October 12, 2016
On Wednesday, 12 October 2016 at 09:23:53 UTC, Stefan Koch wrote:
> On Wednesday, 12 October 2016 at 08:56:59 UTC, Matthias Bentrup wrote:
>> [...]
>
> All three are slower than baseline, for my test-case.
> What did you test it against.

The blns.txt file mentioned upthread.
October 12, 2016
On Wednesday, 12 October 2016 at 10:15:17 UTC, Matthias Bentrup wrote:
> On Wednesday, 12 October 2016 at 09:23:53 UTC, Stefan Koch wrote:
>> On Wednesday, 12 October 2016 at 08:56:59 UTC, Matthias Bentrup wrote:
>>> [...]
>>
>> All three are slower than baseline, for my test-case.
>> What did you test it against.
>
> The blns.txt file mentioned upthread.

And what were your timings ?

BTW. the code you posted would not be a proper replacement for utf8 popFront since our UTF8-popFront does handle depreacted sequences correctly.

making it equivalent to this code :
void pfnew(ref char[] s) @trusted pure nothrow
{
    immutable c = s[0];
    uint char_length = 1;
    if (c < 192)
    {
Lend :
        s = s.ptr[char_length .. s.length];
    } else {
        if (c < 192+32)
        {
            char_length = 2;
        }
        else if (c < 192+32+16)
        {
            char_length = 3;
        }
        else if (c < 192+32+16+8)
        {
            char_length = 4;
        }
        else if (c < 192+32+16+8+4)
        {
            char_length = 5;
        }
        else if (c < 192+32+16+8+4+2)
        {
            char_length = 6;
        }

        char_length = char_length > s.length ? s.length : char_length;
        goto Lend;
    }
}
October 12, 2016
I just confirmed that branching version is faster then table-lookup.
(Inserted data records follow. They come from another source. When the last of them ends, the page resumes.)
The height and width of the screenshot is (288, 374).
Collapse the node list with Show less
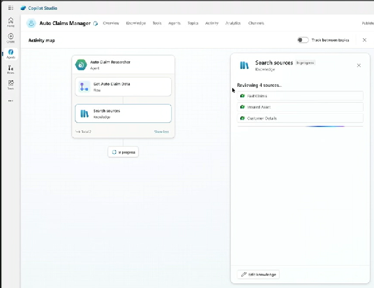point(161,132)
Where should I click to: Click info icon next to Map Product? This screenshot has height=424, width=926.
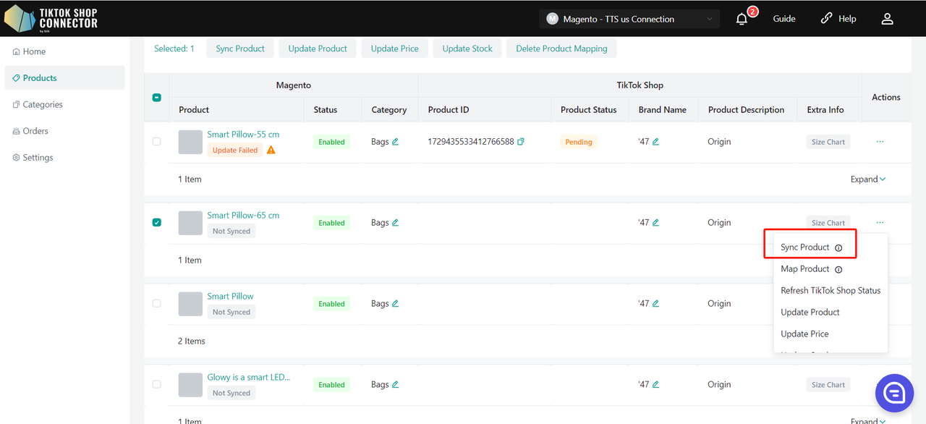click(838, 269)
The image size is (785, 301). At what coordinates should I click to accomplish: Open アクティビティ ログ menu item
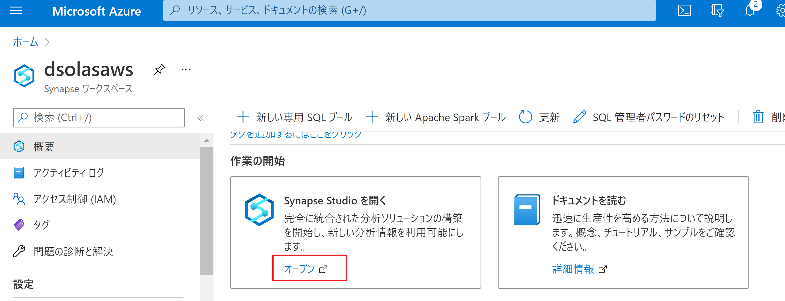tap(69, 173)
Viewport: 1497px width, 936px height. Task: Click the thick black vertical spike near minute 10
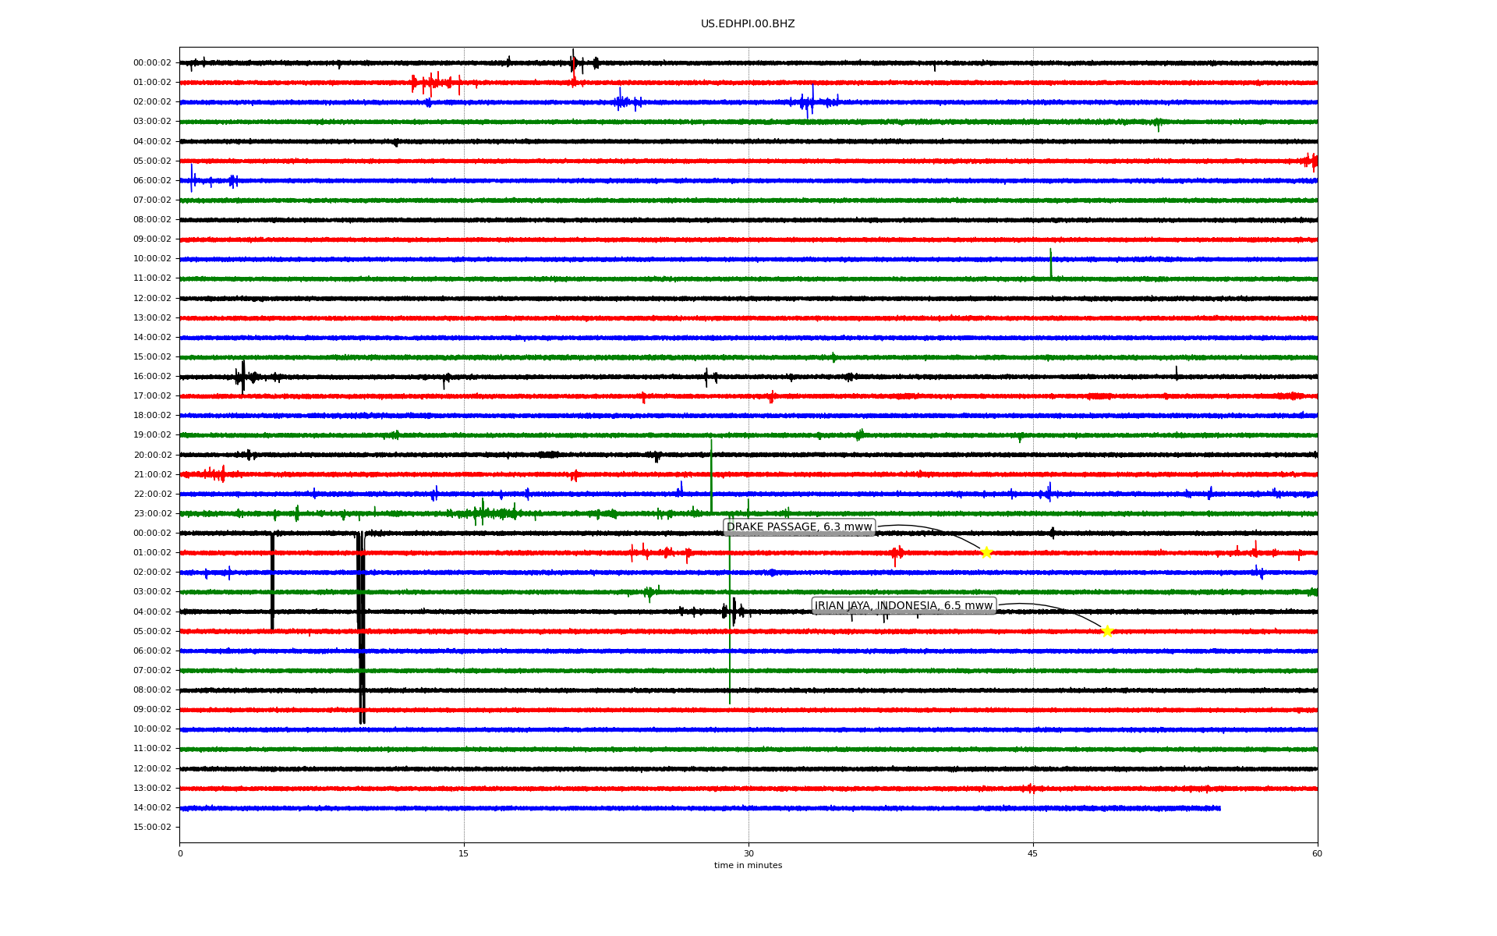tap(362, 624)
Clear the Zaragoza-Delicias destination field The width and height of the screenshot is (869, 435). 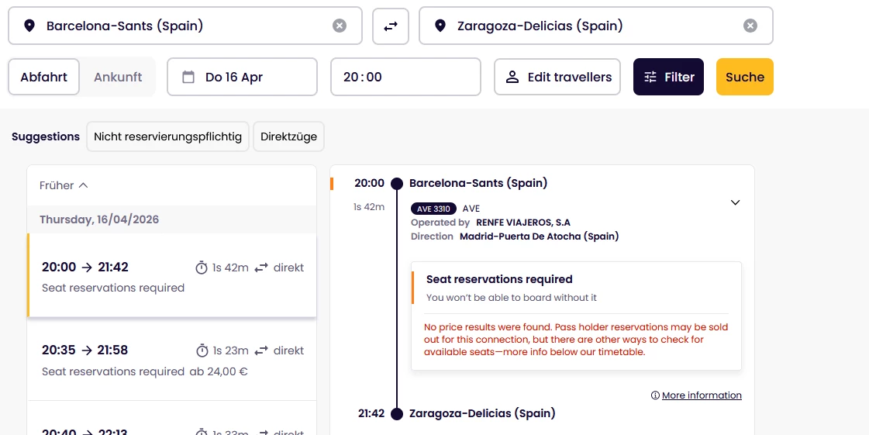750,26
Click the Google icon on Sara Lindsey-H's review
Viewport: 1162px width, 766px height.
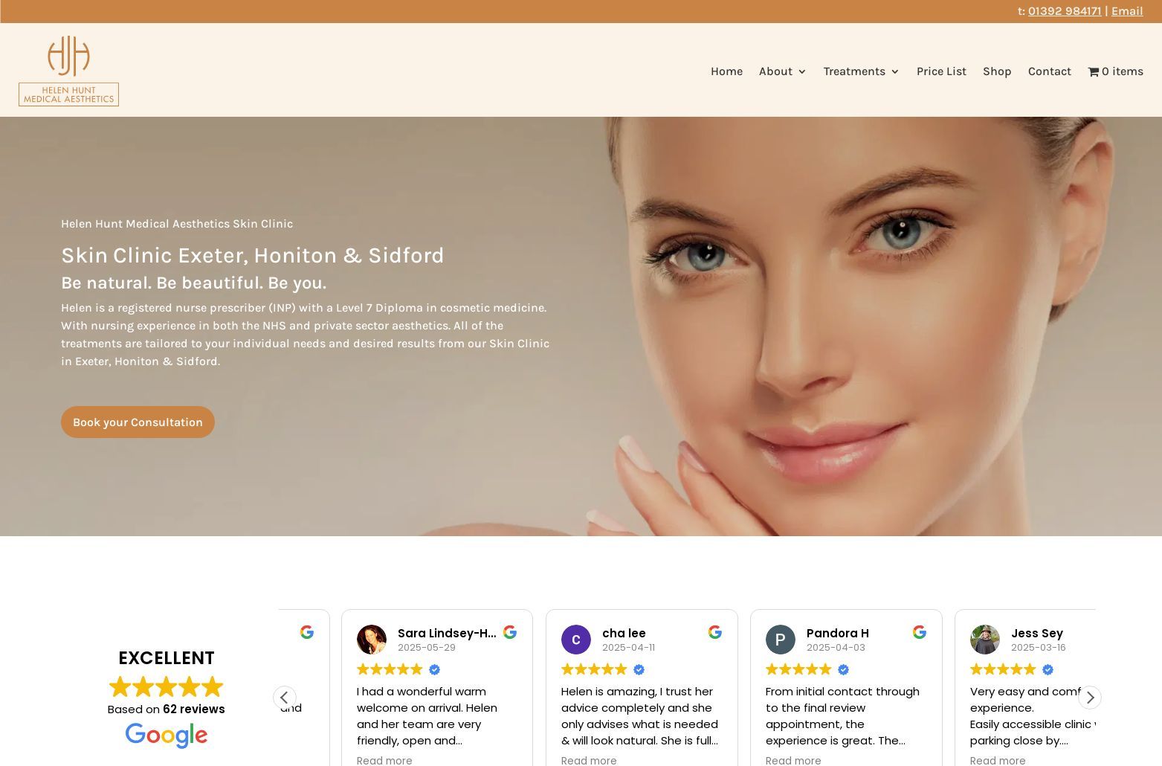click(x=510, y=632)
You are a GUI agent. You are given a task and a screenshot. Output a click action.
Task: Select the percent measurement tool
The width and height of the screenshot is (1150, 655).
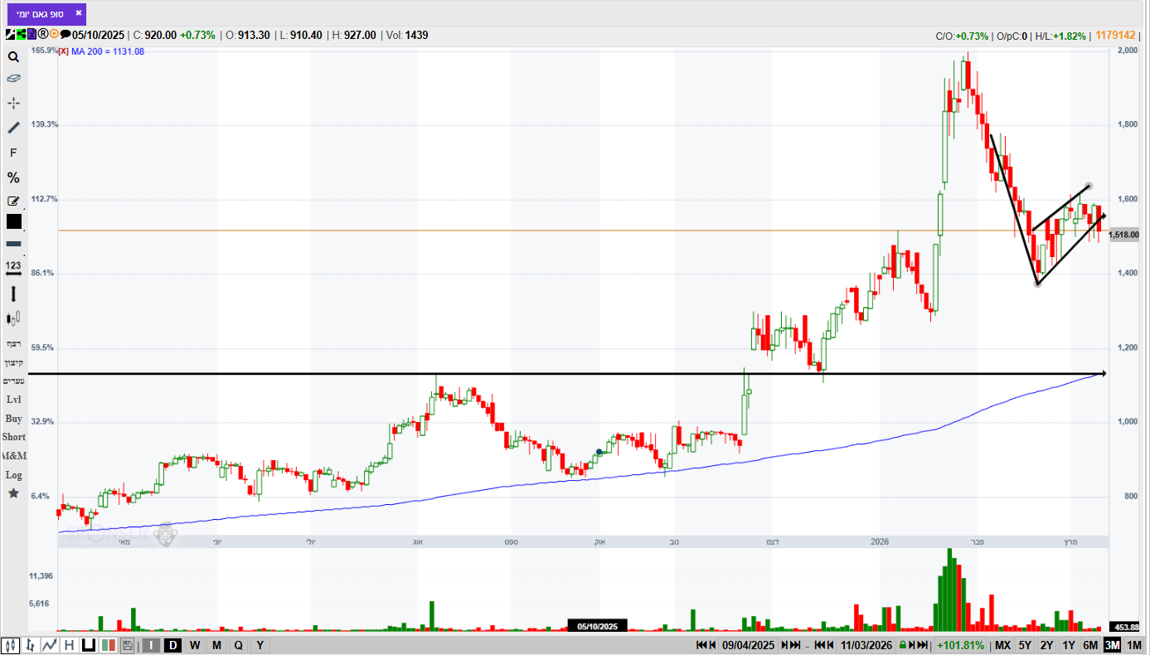[13, 177]
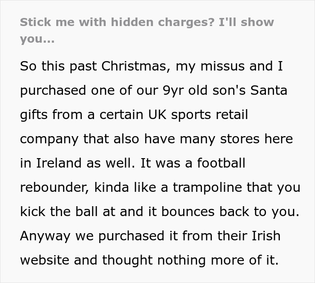Viewport: 315px width, 283px height.
Task: Click the word 'trampoline'
Action: click(x=207, y=187)
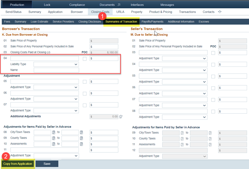Image resolution: width=249 pixels, height=169 pixels.
Task: Open County Taxes end date calendar
Action: pyautogui.click(x=81, y=138)
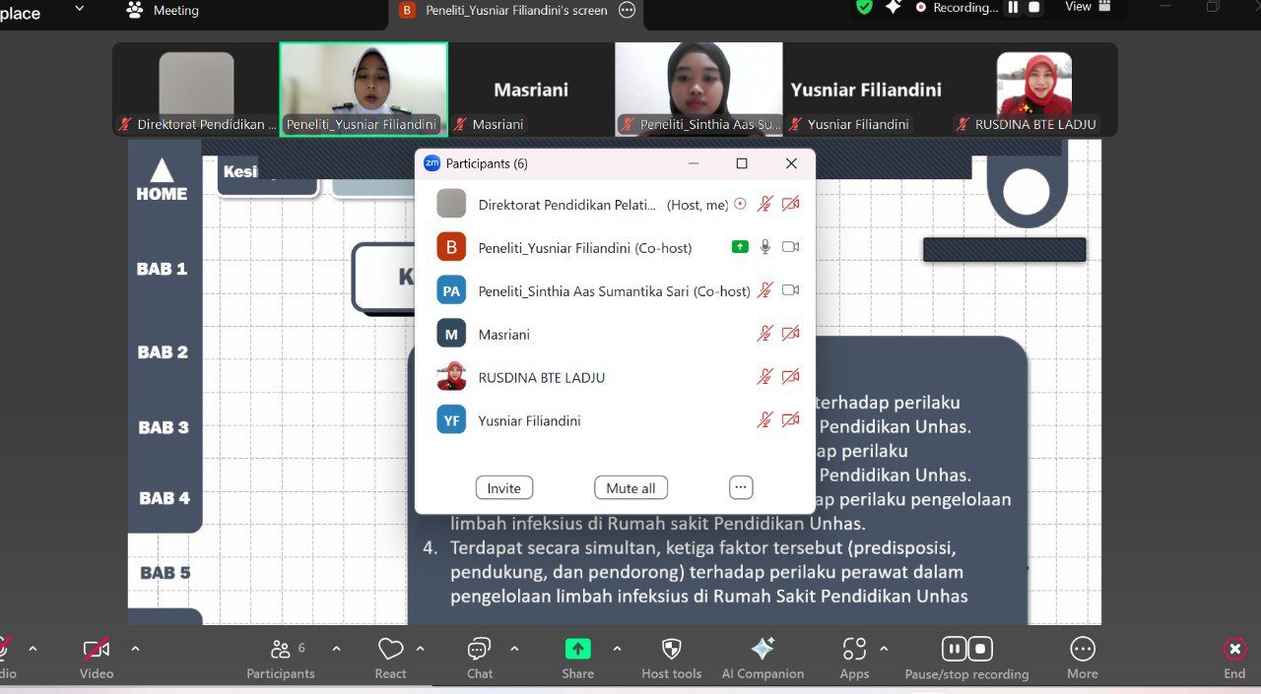The image size is (1261, 694).
Task: Go to BAB 3 in slide sidebar
Action: pyautogui.click(x=164, y=427)
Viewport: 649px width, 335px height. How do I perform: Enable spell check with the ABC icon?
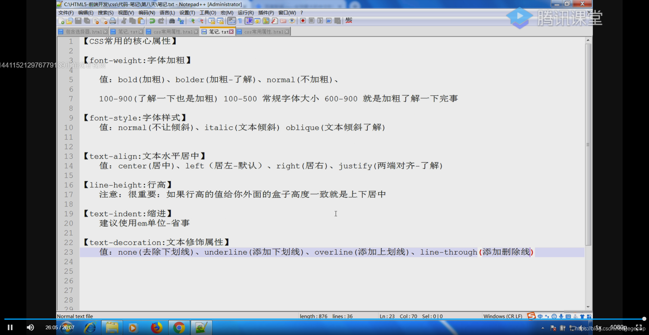point(348,21)
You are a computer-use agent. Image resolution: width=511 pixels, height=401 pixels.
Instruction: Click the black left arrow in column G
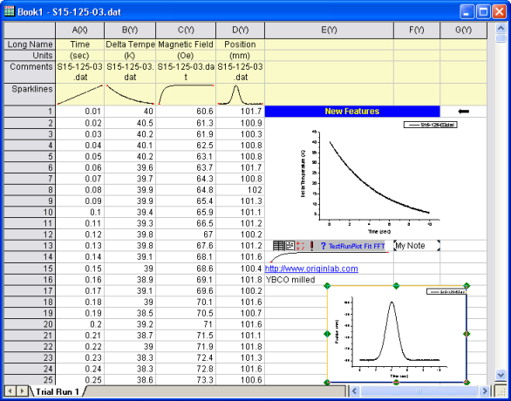coord(463,112)
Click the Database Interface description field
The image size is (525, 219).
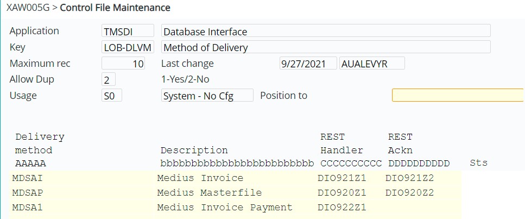326,32
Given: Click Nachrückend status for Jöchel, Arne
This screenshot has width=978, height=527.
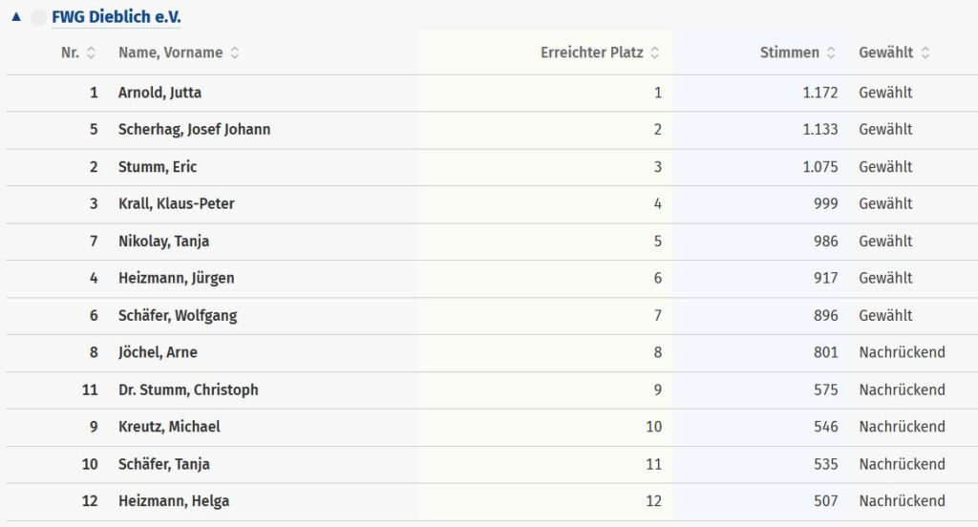Looking at the screenshot, I should tap(902, 352).
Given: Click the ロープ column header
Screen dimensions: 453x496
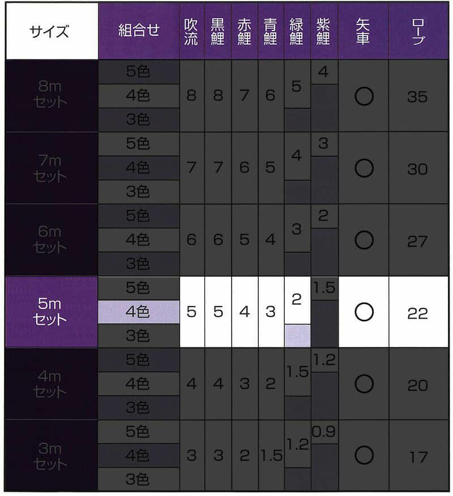Looking at the screenshot, I should (418, 31).
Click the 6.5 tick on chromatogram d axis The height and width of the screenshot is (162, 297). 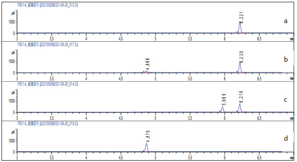click(259, 157)
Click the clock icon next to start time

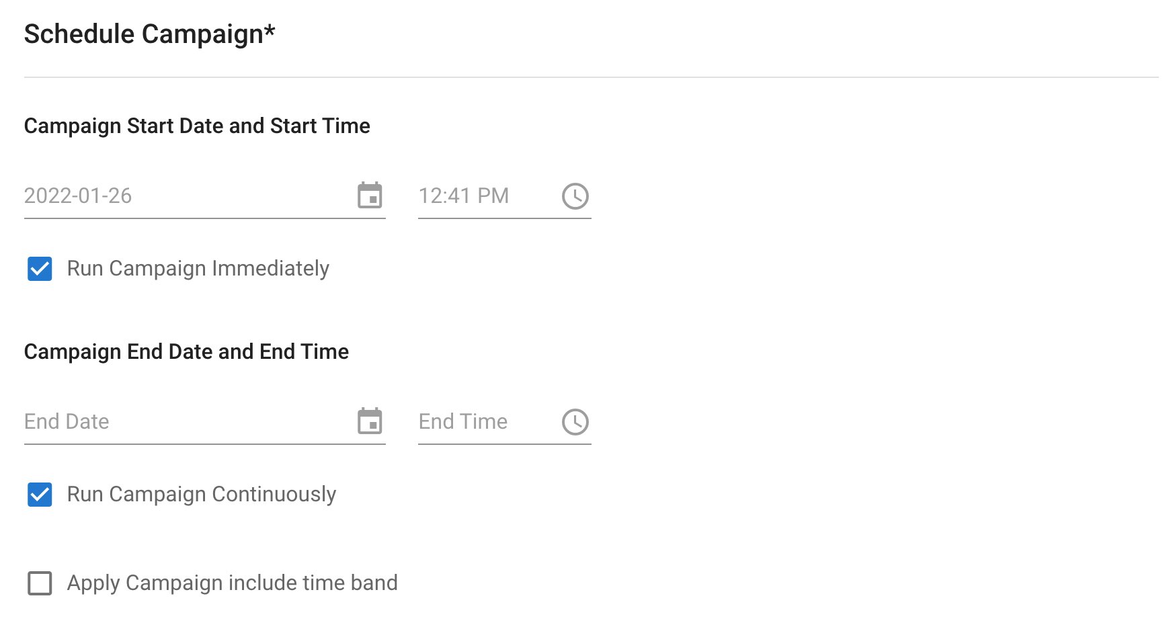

please test it our for yourself
http://paste.ofcode.org/3CpieAhkrTYEcSncbPKbrj

The table-lookup does produce the smallest code though.

October 12, 2016
On 10/12/2016 04:56 AM, Matthias Bentrup wrote:
>
> void popFront1b(ref char[] s) @trusted pure nothrow {
>   immutable c = cast(byte)s[0];
>   if (c >= -8) {
>     s = s[1 .. $];
>   } else {
>     uint i = 4 + (c + 64 >> 31) + (c + 32 >> 31) + (c + 16 >> 31);
>     import std.algorithm;
>     s = s[min(i, $) .. $];
>   }
> }

This is really small although it does two jumps on the frequent path. Perhaps an improvement over the current implementation. Nice work! -- Andrei
October 12, 2016
On 10/12/2016 05:23 AM, Stefan Koch wrote:
> All three are slower than baseline, for my test-case.
> What did you test it against.

I'd say: (a) test for speed of ASCII-only text; (b) make it small. That's all we need. Nobody worries about 10-20% in multibyte-heavy text. -- Andrei
October 12, 2016
On 10/12/2016 06:56 AM, Stefan Koch wrote:
> I just confirmed that branching version is faster then table-lookup.
>
> please test it our for yourself
> http://paste.ofcode.org/3CpieAhkrTYEcSncbPKbrj
>
> The table-lookup does produce the smallest code though.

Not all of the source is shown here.